Bref, Komov était indiscutablement nerveux, Maïka de même ; à force de les observer Wanderkhouzé se mit à son tour à manifester certains signes d’inquiétude, et il me devint clair que soulever maintenant la question de ma participation à la future enquête aurait été résolument déplacé. Je compris que j’avais devant moi une journée entière de travail remplie de silence et de vide et je succombai à l’énervement général. L’atmosphère autour de la table devint épaisse à couper au couteau. Alors Wanderkhouzé, en tant que commandant du vaisseau et médecin, décida de l’alléger. Il renversa sa tête en arrière, propulsa sa mâchoire en avant et nous jeta un long regard par-dessus son nez. Ses favoris de lynx s’ébouriffèrent. Pour commencer, il raconta quelques histoires sur la vie quotidienne des pilotes stellaires. Les histoires étaient vieilles, rebattues ; je me forçais à sourire, Maïka ne réagissait pas du tout ; Komov, lui, réagissait d’une façon étrange. Il écoutait attentivement et sérieusement et opinait dans les passages de bravoure, puis il contempla méditativement Wanderkhouzé et prononça, imposant :

— Vous savez, Yakov, de petits pinceaux de poils à vos oreilles iraient très bien avec vos favoris.

C’était bien dit, et dans d’autres circonstances je me serais réjoui de ce bon mot, mais sur le coup cela me parut manquer de tact. Cependant, Wanderkhouzé fut, apparemment, d’un avis contraire.

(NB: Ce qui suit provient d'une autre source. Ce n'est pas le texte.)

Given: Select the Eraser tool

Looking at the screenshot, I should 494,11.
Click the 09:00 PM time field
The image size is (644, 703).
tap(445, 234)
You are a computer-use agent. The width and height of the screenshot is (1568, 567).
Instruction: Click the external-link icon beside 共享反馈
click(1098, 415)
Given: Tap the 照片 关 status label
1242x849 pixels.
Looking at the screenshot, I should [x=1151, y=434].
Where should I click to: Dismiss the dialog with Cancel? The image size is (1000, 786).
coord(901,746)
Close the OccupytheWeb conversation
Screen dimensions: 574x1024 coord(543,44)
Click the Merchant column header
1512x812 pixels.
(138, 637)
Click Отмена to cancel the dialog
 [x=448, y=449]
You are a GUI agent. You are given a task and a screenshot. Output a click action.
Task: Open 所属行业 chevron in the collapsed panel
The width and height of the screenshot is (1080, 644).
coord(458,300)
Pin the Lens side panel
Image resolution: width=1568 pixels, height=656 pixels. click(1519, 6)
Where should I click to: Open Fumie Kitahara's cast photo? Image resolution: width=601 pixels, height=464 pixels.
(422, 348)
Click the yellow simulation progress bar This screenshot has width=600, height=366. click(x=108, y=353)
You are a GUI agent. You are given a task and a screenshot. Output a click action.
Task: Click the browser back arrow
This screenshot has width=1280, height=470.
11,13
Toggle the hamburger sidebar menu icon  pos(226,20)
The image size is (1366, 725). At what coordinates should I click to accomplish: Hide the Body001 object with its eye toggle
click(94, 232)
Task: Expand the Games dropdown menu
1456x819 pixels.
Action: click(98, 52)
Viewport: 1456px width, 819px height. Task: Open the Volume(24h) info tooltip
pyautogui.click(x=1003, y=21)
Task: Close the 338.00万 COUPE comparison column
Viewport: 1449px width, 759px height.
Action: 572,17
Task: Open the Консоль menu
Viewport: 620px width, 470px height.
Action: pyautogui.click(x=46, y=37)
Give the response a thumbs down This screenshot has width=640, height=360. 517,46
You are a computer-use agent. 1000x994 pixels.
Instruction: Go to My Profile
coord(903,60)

Il ricana, suffisant, gonfla ses favoris — d’abord celui de gauche, puis celui de droite — d’un doigt replié et nous raconta encore une histoire :

— Un Terrien débarque sur une certaine planète civilisée, entre en contact avec les aborigènes et leur propose ses services en tant que plus grand spécialiste de la Terre pour la construction et l’exploitation des moteurs à mouvement perpétuel du premier type. Naturellement, les aborigènes boivent les paroles de l’émissaire d’une Superintelligence et, suivant ses instructions, se mettent immédiatement au travail. La construction se termine. Le moteur perpétuel ne marche pas. Le Terrien tourne des roues, rampe parmi une forêt de tiges et de pignons dentés et rouspète que rien n’a été exécuté comme il le fallait. « Votre technologie, dit-il, est arriérée, il faut complètement refaire ces centres-là, quant à ceux-ci, les remplacer par d’autres, qu’en pensez-vous ? » Les aborigènes ne peuvent pas refuser. Ils commencent comme un seul homme à tout faire et à tout remplacer. Ils viennent d’achever leur tâche lorsque arrive soudain de la Terre un vaisseau-ambulance. Les infirmiers s’emparent de l’inventeur, lui injectent un médicament adéquat, le docteur présente ses excuses aux aborigènes, et le vaisseau s’en va. Cafardeux et gênés, n’osant pas se regarder dans les yeux, les aborigènes sont sur le point de rentrer chez eux, et c’est là qu’ils constatent que le moteur marche. Oui, mes amis, le moteur s’est mis à fonctionner et il fonctionne encore maintenant, depuis cent cinquante ans.